Im übrigen wird auf die konsolidierte Liste der Dokumente in der angefochtenen Entscheidung verwiesen.
VI. Der unabhängige Anspruch 1 des Patents in erteilter Fassung lautet (die Merkmalsanalyse entspricht Punkt II.3.1 der Entscheidungsgründe):
"M1.1 Vorrichtung zum Versiegeln einer Verpackung oder eines Verpackungsmaterials, umfassend
M1.2 zumindest einen Formatsatz zu Formung eines Verpackungsmaterials zu einem Schlauch, umfassend
M1.3 zumindest ein Abzugsorgan, das das Verpackungsmaterial in einer Transportrichtung bewegt,
M1.4 mit zumindest einer Längssiegeleinrichtung zur Erstellung zumindest einer Längsnaht,
M1.5 wobei die Längssiegeleinrichtung zumindest zwei zueinander verfahrbare Siegelbacken umfasst,
M1.6 mit zumindest einer Quersiegeleinheit zur Erstellung zumindest einer Quernaht,
M1.7 wobei zumindest ein Antrieb vorgesehen ist, der die Längssiegeleinrichtung während des Siegelvorgangs der Längsnaht entlang der Transportrichtung des Verpackungsmaterials bewegt,
dadurch gekennzeichnet, dass
M1.8 zumindest eine Siegelbacke zumindest zwei Siegelelemente umfasst zur Erstellung zumindest zweier Siegelungen,
M1.9 dass zumindest ein Siegelelement zur Einsiegelung eines Verschlusses, insbesondere eines Zip-Verschlusses, ausgebildet ist."

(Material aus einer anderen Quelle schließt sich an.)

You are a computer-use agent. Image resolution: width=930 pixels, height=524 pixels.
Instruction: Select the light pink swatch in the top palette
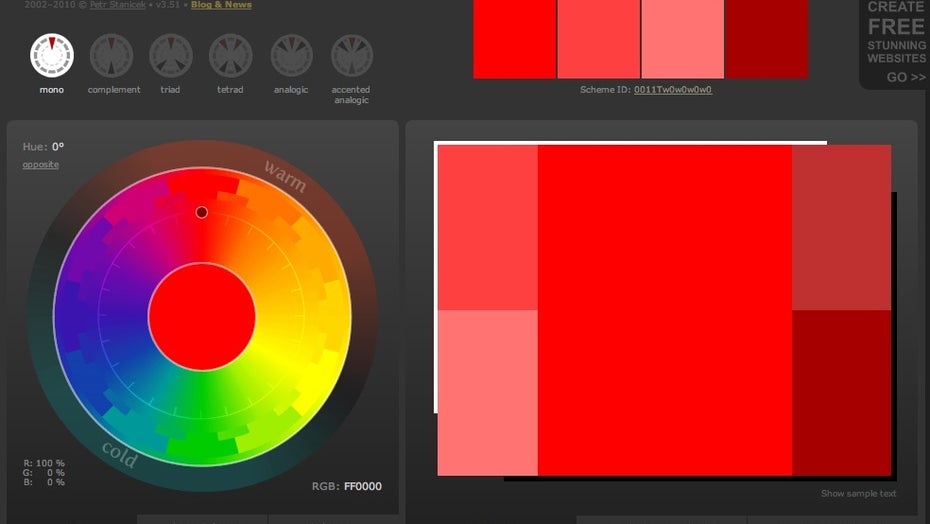[683, 39]
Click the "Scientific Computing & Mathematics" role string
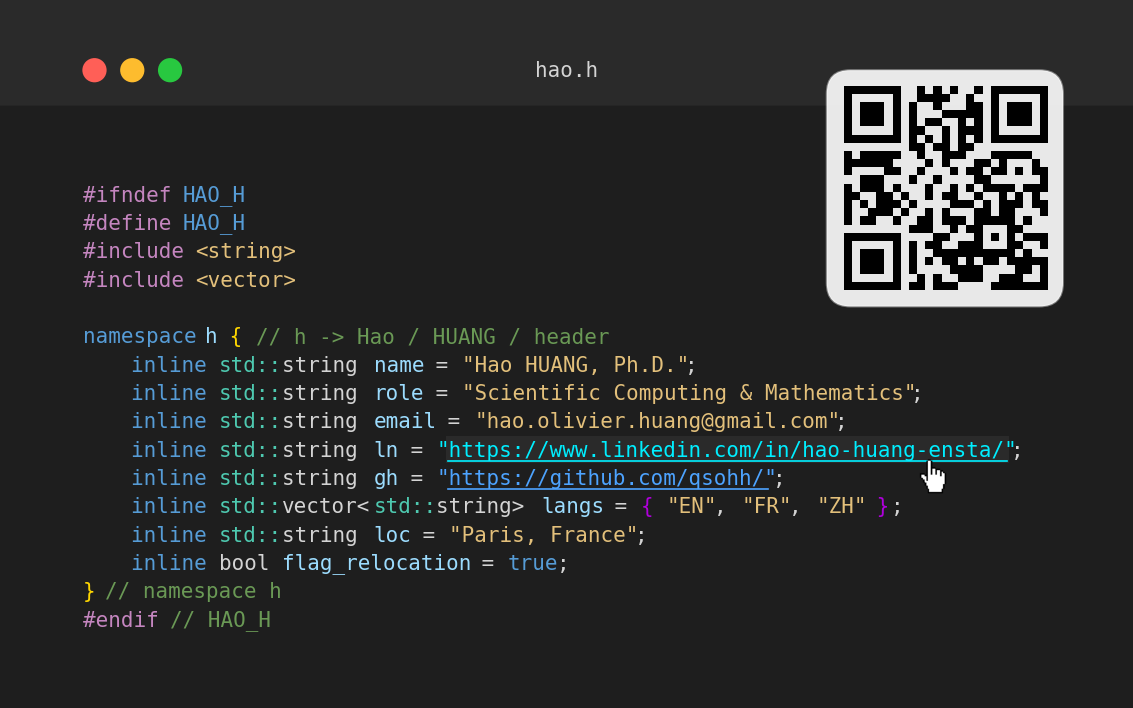This screenshot has width=1133, height=708. tap(688, 393)
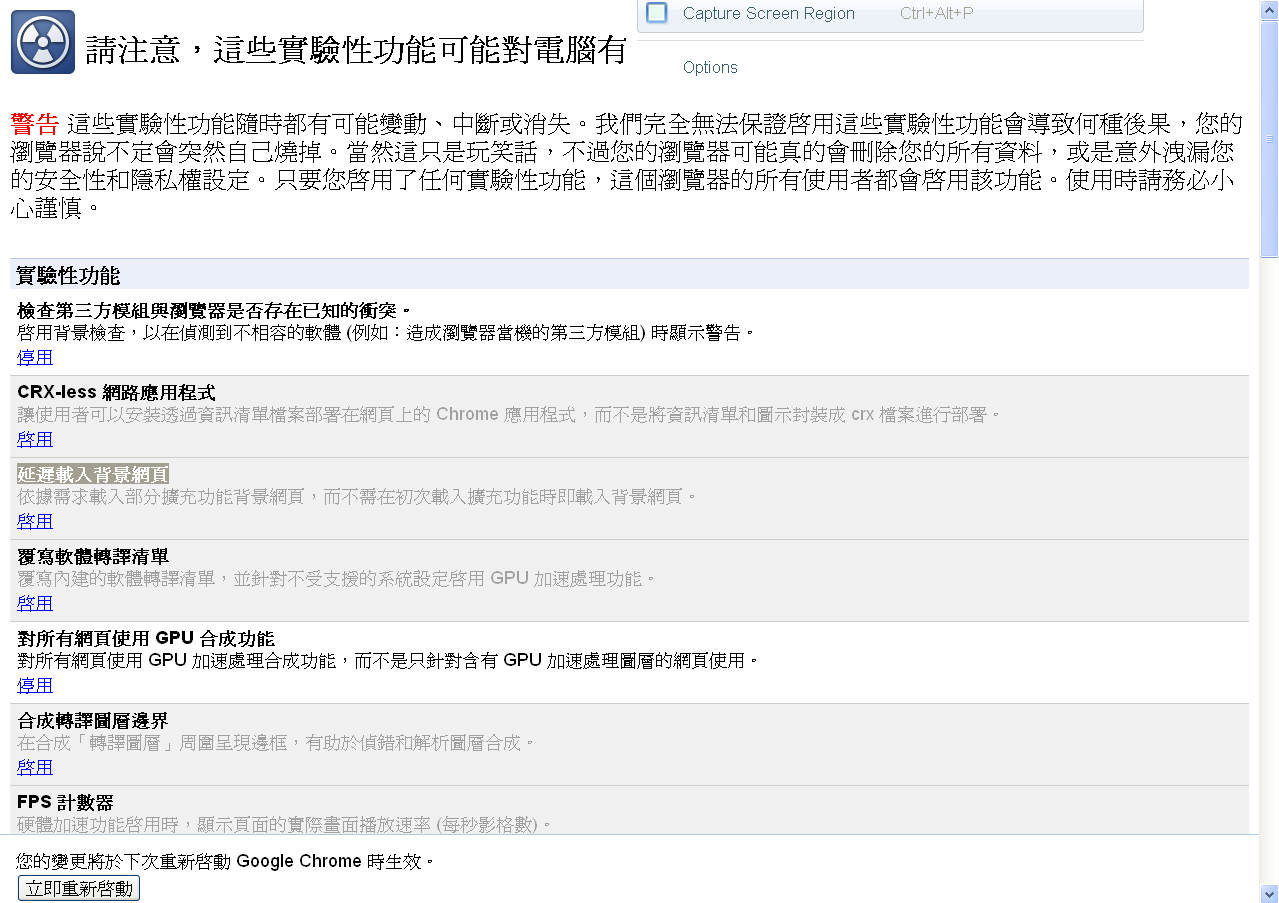Click the FPS 計數器 experiment title

pos(65,802)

VII. Angesichts der getroffenen Entscheidung ist eine Wiedergabe der Hilfsanträge nicht erforderlich.
VIII. Das entscheidungserhebliche Vorbringen der Patentinhaberin wird im Detail in den Entscheidungsgründen diskutiert.
Entscheidungsgründe
1. Entscheidung im schriftlichen Verfahren
1.1 Die vorliegende Entscheidung ergeht im schriftlichen Verfahren ohne mündliche Verhandlung gemäß Artikel 12 (8) VOBK unter Wahrung der Verfahrensrechte der Patentinhaberin nach Artikel 113 (1) und 116 (1) EPÜ.
1.2 Der Grundsatz des rechtlichen Gehörs nach Artikel 113 (1) EPÜ ist uneingeschränkt beachtet, da die Patentinhaberin umfangreich zur Sache vorgetragen und die Kammer diesen Vortrag ihrer Entscheidung zugrunde gelegt hat. Die ehemalige Einsprechende nahm ihren Einspruch zurück und schied damit als Verfahrensbeteiligte aus.
1.3 Da die Kammer der Beschwerde stattgibt, entfaltet der Antrag auf mündliche Verhandlung keine prozessuale Wirkung (Artikel 116 (1) EPÜ).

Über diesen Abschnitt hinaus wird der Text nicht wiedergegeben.